_Problem statement:_ Only one span is wanted from the lines below: from the one with "1280x720 pixels." up to and including the one with "Task: Click the Download Script button". Copy it exactly, without images.

[Stored data entries]
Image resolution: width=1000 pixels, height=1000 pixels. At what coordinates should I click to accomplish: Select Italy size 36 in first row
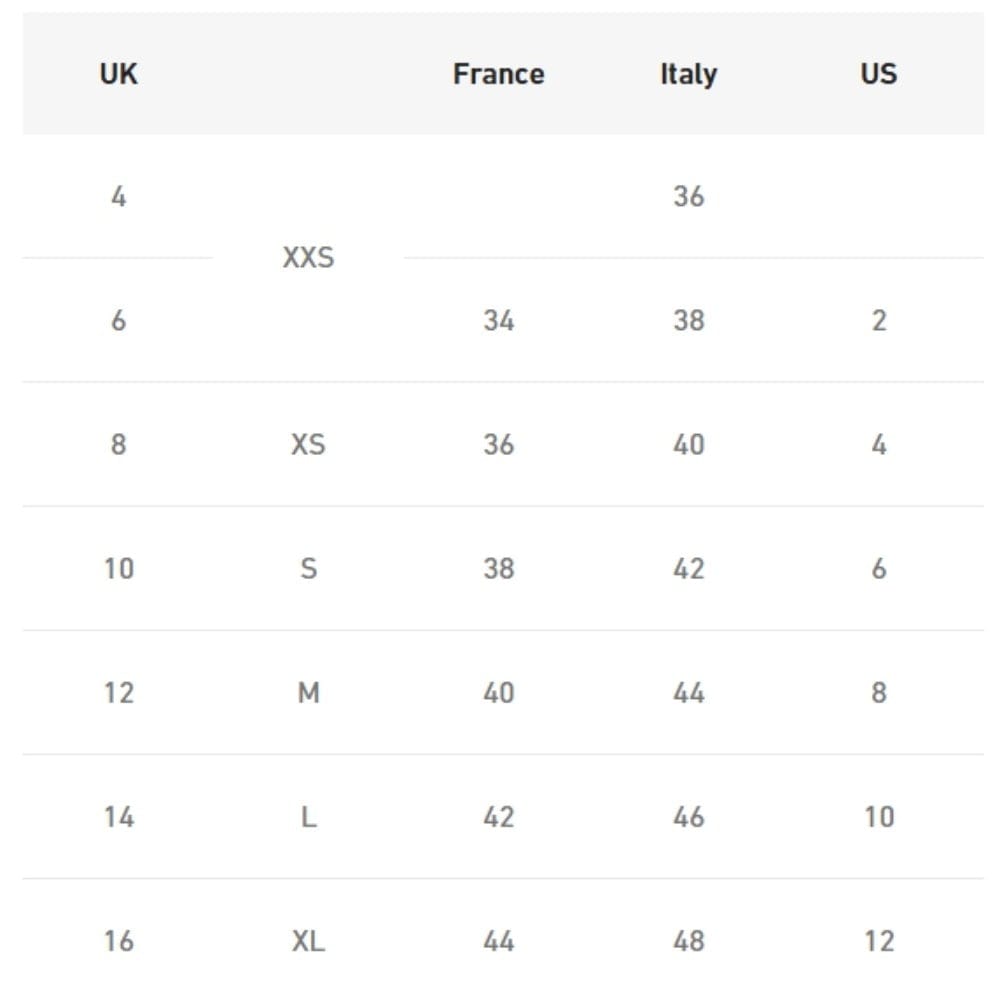pos(688,196)
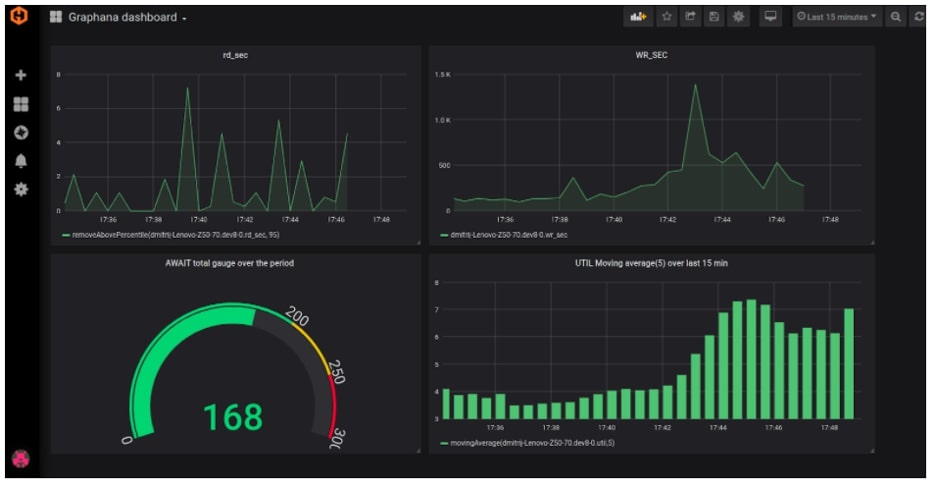The height and width of the screenshot is (490, 936).
Task: Click the zoom out time range icon
Action: tap(895, 17)
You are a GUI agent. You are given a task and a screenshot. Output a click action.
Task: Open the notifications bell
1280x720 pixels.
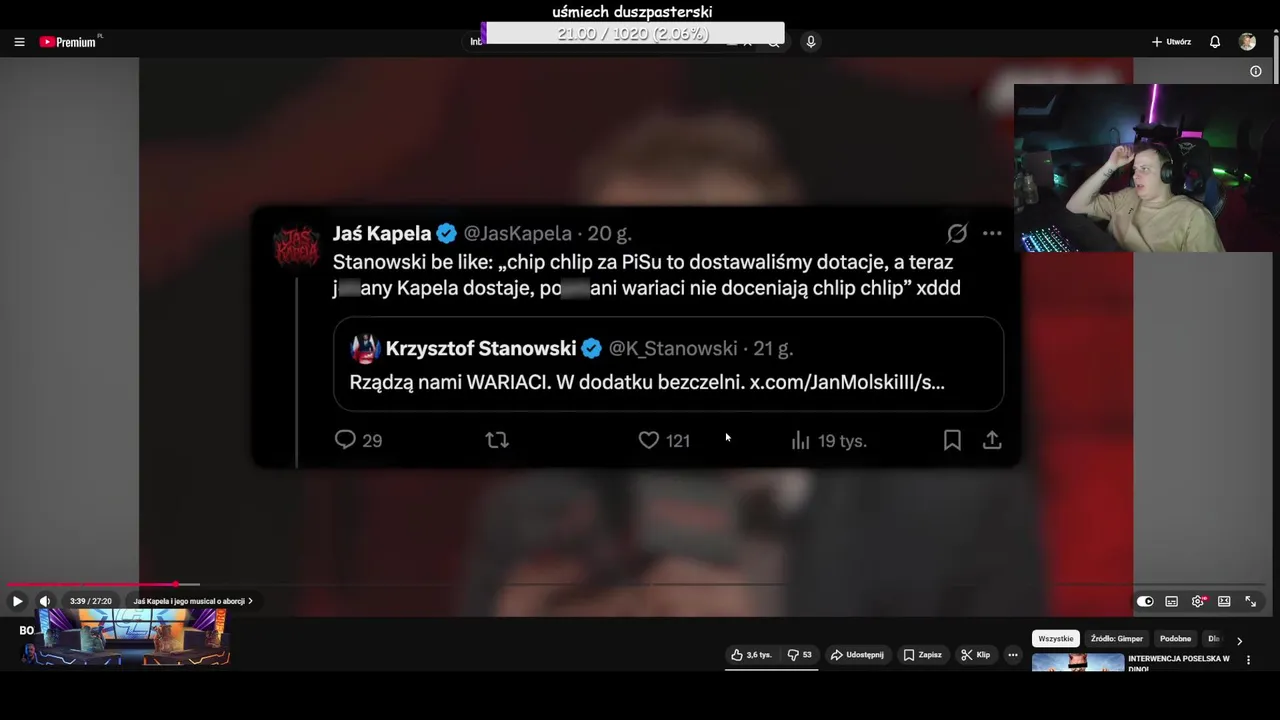click(1215, 42)
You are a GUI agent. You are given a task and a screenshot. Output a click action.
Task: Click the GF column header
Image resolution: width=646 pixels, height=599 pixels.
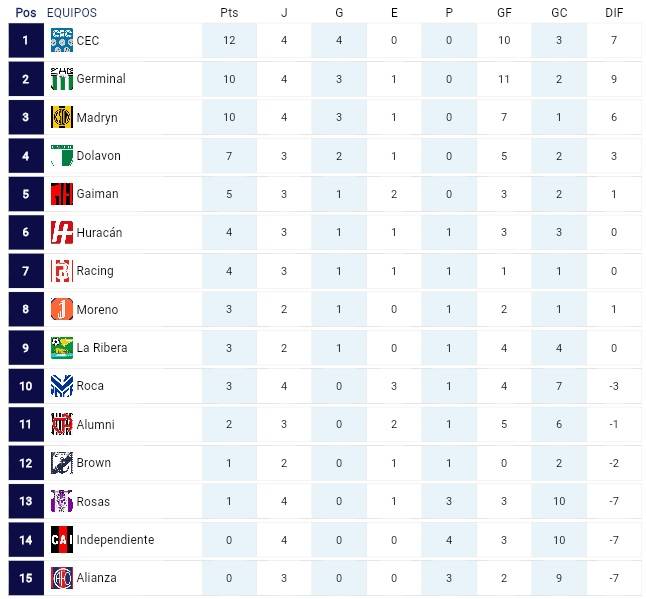(504, 12)
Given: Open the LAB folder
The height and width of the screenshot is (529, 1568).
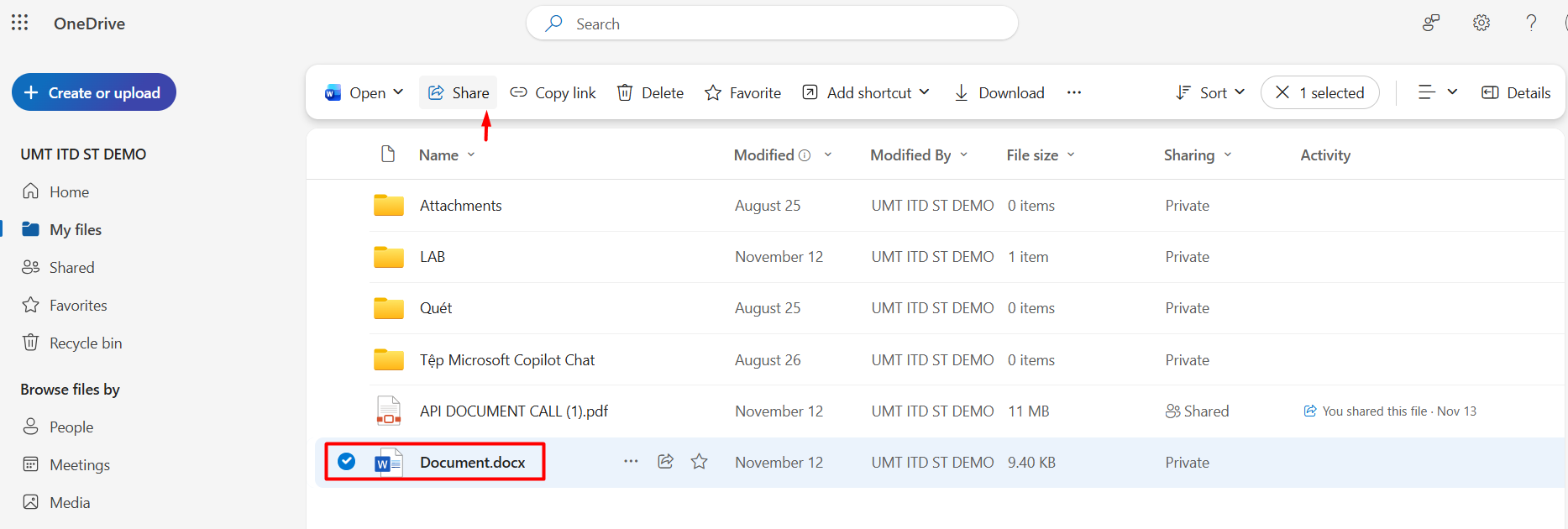Looking at the screenshot, I should 433,257.
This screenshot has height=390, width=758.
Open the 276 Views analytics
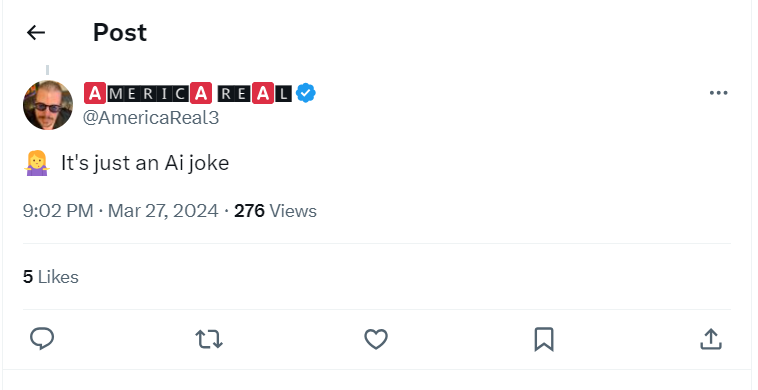(x=275, y=211)
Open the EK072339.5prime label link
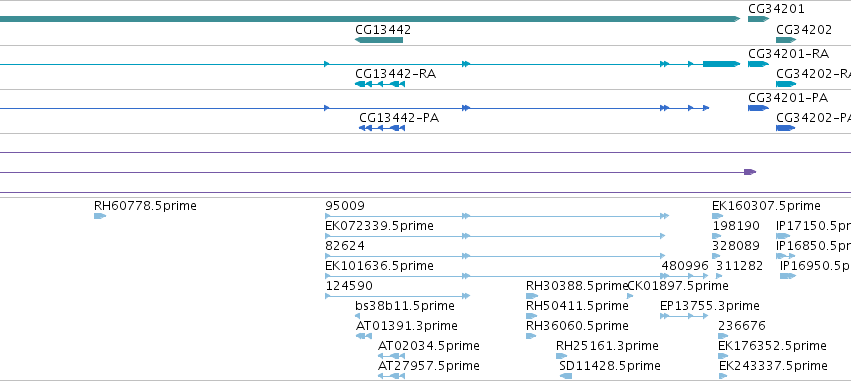Viewport: 851px width, 381px height. click(x=379, y=226)
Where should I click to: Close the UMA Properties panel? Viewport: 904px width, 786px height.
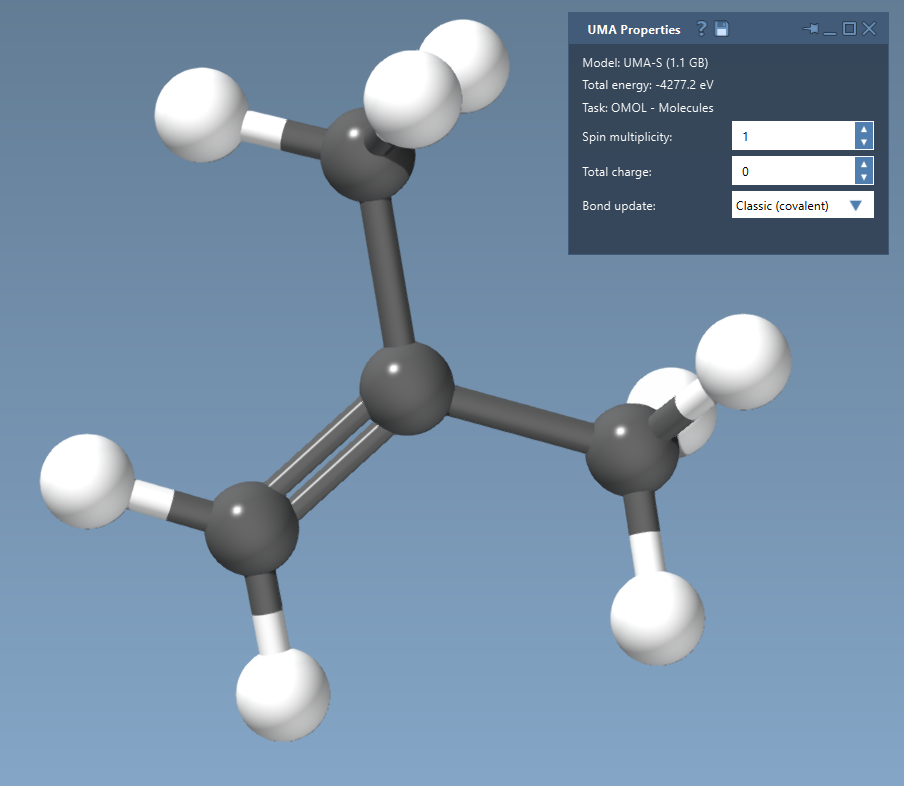click(869, 29)
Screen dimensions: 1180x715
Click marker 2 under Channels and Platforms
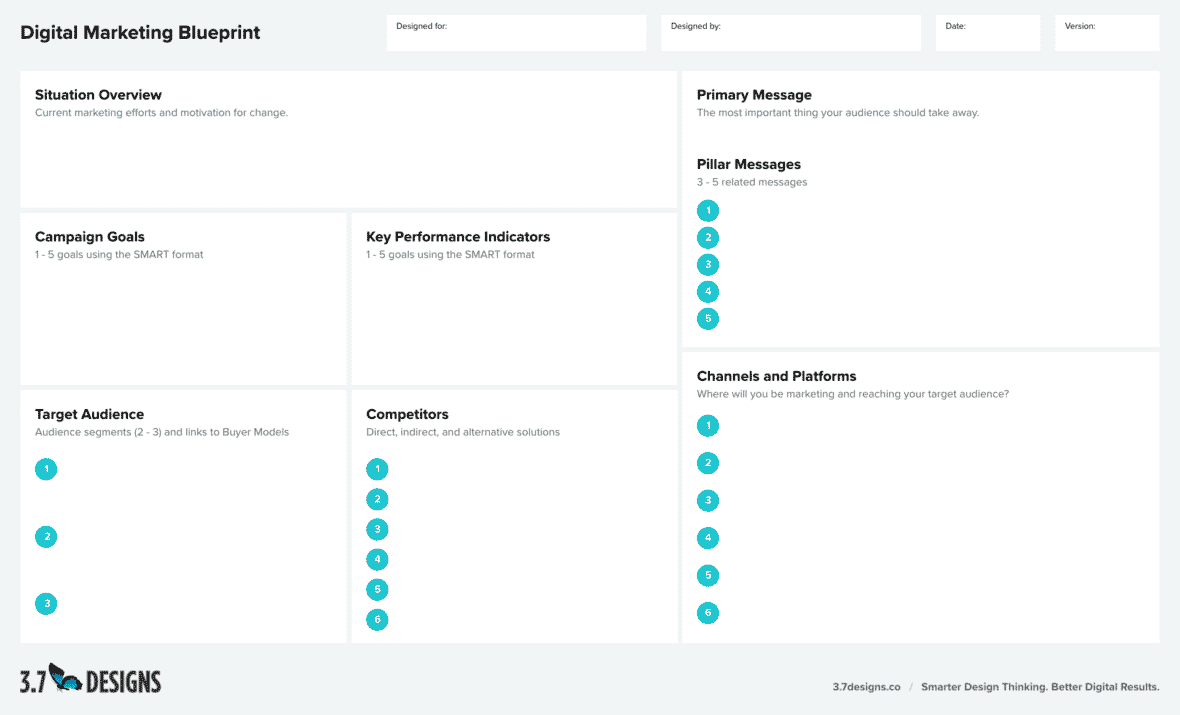708,462
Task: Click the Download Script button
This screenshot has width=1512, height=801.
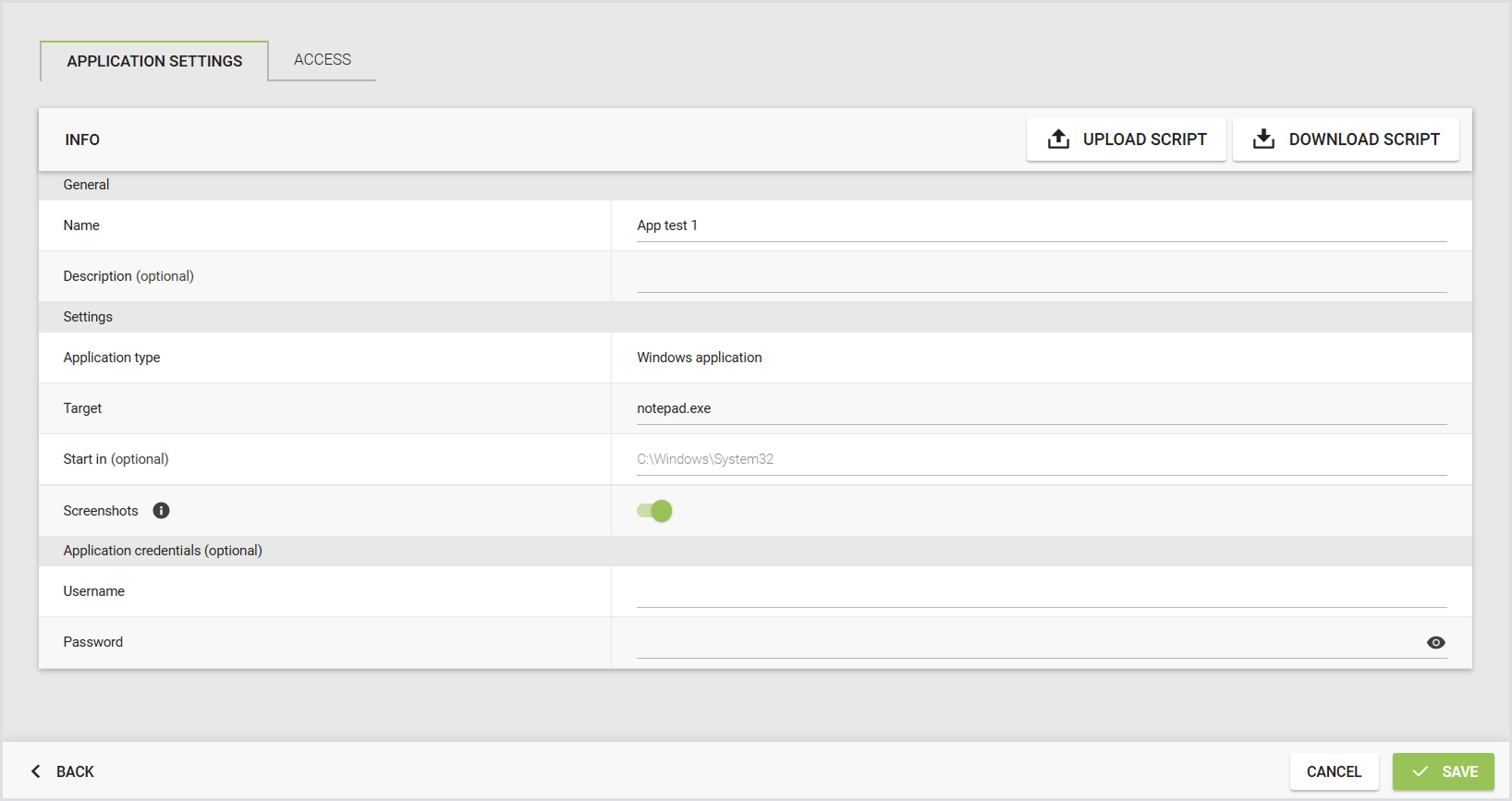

_Output of the task:_
1280x720 pixels.
click(1215, 42)
You are a GUI agent. You are given a task and a screenshot. Output a click action.
Task: Click the GF column header
Image resolution: width=646 pixels, height=599 pixels.
(504, 12)
Given: Open the LAB folder
The height and width of the screenshot is (529, 1568).
Looking at the screenshot, I should 433,257.
This screenshot has height=390, width=758.
Open the 276 Views analytics
(x=275, y=211)
Open the EK072339.5prime label link
Viewport: 851px width, 381px height. click(x=379, y=226)
Where should I click to: Close the UMA Properties panel? Viewport: 904px width, 786px height.
click(869, 29)
Screen dimensions: 1180x715
Click marker 2 under Channels and Platforms
708,462
Task: Click the Download Script button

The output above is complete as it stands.